Complementary symmetry push-pull circuit

The Class A power amplifier exhibits low distortion; however, it suffers from low efficiency and limited output power, prompting the design of Class B power amplifier circuits. The Class B amplifier operates by shifting the operating point of the transistor from a midpoint (Q) downward to a static-free base (Q2), allowing the transistor to be biased only when an input signal is present. This configuration enables the transistor to conduct during the positive half-cycle of the input signal, resulting in a collector current that is significantly larger than that of Class A amplifiers. However, the transistor does not operate during the negative half-cycle, leading to notable distortion in the output signal. To mitigate this issue, the Class B push-pull amplifier circuit employs two output transistors, an NPN transistor (VT2) and a PNP transistor (VT3), which work alternately. During the positive half-cycle, the PNP transistor (VT3) conducts, while during the negative half-cycle, the NPN transistor (VT2) is activated. This arrangement allows for the generation of output signals during both halves of the input cycle, ultimately combining these signals to produce a complete output. The absence of complementary transistors in this design is why it is referred to as a complementary symmetry push-pull output configuration.

The Class B power amplifier circuit is characterized by its push-pull configuration, which effectively reduces distortion by ensuring that each transistor only amplifies one half of the input signal cycle. This method not only enhances the overall efficiency of the amplifier but also increases the output power compared to Class A amplifiers. The operation of the transistors is controlled by the input signal, with biasing techniques employed to ensure that each transistor remains in the cutoff region when not conducting.

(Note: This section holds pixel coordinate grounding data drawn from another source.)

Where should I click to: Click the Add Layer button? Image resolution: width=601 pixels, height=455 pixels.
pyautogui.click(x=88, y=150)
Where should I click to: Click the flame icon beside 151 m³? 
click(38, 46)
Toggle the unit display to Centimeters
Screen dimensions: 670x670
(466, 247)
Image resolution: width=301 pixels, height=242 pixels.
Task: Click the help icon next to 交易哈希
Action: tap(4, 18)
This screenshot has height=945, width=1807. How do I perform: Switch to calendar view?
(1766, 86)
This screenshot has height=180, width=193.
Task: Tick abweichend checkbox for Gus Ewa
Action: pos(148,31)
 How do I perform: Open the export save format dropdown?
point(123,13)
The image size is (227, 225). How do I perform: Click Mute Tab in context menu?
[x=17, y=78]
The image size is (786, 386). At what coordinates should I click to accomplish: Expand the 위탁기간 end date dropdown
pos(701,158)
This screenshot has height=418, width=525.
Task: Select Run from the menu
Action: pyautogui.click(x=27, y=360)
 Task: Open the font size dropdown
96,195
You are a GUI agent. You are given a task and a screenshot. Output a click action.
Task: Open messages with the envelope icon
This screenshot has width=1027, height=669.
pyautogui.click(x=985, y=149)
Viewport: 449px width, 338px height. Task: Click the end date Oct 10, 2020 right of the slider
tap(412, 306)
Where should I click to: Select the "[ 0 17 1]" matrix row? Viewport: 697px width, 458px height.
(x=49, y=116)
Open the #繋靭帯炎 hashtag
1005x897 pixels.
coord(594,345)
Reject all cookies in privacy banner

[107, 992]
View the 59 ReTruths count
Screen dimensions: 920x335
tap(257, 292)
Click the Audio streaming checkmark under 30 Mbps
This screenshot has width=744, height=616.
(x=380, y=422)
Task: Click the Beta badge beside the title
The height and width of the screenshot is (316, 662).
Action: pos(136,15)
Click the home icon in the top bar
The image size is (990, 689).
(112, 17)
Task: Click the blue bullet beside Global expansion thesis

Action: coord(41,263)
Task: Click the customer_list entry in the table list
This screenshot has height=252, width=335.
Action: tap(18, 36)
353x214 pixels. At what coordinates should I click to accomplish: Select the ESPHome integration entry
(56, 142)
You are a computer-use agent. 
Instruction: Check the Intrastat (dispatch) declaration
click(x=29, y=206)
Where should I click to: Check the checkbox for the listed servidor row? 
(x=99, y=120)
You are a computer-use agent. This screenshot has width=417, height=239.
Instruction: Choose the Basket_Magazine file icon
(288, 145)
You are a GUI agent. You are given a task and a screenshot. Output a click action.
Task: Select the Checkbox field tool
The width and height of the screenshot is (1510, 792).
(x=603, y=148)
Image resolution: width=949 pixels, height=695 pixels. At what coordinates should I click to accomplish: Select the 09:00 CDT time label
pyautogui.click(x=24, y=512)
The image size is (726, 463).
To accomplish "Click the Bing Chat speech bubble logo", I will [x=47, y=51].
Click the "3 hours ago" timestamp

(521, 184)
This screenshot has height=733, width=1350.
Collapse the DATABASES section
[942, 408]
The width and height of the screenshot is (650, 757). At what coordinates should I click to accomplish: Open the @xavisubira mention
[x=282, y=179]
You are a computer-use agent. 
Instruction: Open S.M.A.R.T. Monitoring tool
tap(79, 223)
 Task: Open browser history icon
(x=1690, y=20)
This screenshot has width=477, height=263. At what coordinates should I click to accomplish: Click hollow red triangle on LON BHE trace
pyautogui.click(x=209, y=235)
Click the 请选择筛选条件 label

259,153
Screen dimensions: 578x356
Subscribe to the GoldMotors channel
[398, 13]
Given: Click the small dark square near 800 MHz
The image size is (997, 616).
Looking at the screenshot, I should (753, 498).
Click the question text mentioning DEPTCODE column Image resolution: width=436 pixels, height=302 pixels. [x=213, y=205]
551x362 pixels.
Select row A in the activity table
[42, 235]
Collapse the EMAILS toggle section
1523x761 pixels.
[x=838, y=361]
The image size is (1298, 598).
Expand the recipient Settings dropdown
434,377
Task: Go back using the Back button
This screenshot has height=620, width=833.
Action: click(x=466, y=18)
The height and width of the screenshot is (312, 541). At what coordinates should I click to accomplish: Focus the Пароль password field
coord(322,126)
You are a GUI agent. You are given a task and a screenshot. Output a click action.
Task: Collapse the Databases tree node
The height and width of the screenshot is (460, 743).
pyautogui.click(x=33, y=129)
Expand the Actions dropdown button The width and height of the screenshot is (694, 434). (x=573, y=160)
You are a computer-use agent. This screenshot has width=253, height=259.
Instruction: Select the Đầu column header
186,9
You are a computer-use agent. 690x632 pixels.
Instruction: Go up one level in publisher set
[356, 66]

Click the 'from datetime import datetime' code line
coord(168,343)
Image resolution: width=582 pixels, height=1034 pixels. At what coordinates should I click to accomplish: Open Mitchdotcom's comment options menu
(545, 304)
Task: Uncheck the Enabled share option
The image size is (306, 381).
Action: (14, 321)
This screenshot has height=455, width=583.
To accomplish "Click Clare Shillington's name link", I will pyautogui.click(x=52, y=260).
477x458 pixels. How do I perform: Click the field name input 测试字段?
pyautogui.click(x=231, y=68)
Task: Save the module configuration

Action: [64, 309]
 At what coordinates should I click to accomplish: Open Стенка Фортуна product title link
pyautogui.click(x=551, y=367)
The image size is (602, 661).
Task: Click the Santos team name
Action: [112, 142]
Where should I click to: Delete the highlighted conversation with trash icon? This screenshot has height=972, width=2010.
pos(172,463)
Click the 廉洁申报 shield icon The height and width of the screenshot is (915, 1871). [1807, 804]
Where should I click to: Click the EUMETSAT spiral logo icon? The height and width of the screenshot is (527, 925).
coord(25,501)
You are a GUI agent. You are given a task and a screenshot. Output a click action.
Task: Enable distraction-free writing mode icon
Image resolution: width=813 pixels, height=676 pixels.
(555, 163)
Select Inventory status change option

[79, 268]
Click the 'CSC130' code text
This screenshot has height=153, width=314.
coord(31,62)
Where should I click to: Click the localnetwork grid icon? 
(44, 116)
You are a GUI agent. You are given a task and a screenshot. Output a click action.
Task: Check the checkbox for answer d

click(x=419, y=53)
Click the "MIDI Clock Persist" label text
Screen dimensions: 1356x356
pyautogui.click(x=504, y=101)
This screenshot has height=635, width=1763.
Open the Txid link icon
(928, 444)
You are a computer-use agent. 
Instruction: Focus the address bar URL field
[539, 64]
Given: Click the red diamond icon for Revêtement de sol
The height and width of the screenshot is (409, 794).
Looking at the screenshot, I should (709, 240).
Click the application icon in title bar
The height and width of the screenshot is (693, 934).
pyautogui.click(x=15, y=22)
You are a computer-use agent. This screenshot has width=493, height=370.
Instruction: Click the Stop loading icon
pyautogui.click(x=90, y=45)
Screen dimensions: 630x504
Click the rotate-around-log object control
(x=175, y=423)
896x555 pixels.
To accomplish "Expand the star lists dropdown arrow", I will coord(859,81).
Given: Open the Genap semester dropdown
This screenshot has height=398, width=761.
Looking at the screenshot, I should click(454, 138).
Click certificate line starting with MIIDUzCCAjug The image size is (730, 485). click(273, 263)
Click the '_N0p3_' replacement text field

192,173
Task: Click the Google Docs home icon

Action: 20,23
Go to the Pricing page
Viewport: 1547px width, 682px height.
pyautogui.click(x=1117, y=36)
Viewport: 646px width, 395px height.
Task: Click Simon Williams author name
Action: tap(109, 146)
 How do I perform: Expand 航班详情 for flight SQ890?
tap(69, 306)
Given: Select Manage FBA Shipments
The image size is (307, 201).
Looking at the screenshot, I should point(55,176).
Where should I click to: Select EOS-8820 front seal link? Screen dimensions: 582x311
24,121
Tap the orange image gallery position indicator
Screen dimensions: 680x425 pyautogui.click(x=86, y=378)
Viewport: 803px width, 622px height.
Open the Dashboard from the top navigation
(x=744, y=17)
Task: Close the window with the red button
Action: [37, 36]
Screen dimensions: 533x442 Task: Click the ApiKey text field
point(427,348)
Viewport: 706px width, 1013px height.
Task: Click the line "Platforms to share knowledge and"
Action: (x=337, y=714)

In practical implementations, the circuit typically includes biasing resistors, coupling capacitors, and feedback mechanisms to stabilize the gain and improve linearity. The output stage may also incorporate additional components such as output transformers or filters to match the load impedance and remove unwanted high-frequency noise. The careful selection and arrangement of these components are crucial for optimizing performance, minimizing crossover distortion, and achieving a smooth transition between the conduction of the two transistors.

Overall, the complementary symmetry push-pull amplifier offers a robust solution for applications requiring efficient amplification with manageable distortion levels, making it a popular choice in audio amplification and various electronic devices. Class A power amplifier distortion, although low, but its low efficiency and output power is small, so people designed B power amplifier circuit. B amplifier circuit is to work from the middle point Q moves down to the position Q2, that is static -free base of the transistor bias, b 00 only when the input signal is the role of the transistor is turned on before work. It works when the maximum collector current of the magnitude of the current class Bijia much larger output.

But it is only in the positive half cycle of the signal t is not a negative half-cycle work. This causes serious distortion of the output signal o this end, the B push-pull amplifier circuit uses the output of work, consisting of two alternating work tube output, l-140 one of the circuit shown by the NPN transistor VTz and a PNP tube VT3 composition. In the positive half cycle signal VT. 3 work, negative half cycle of the signal VT2 tube in two output tubes, respectively, the output signal of the positive and negative half-cycle, the last in a complete synthesis of the total output of the output signal of the circuit o taken with two different polarities its lack of complementary transistors, so this circuit is called complementary symmetry push-pull output path.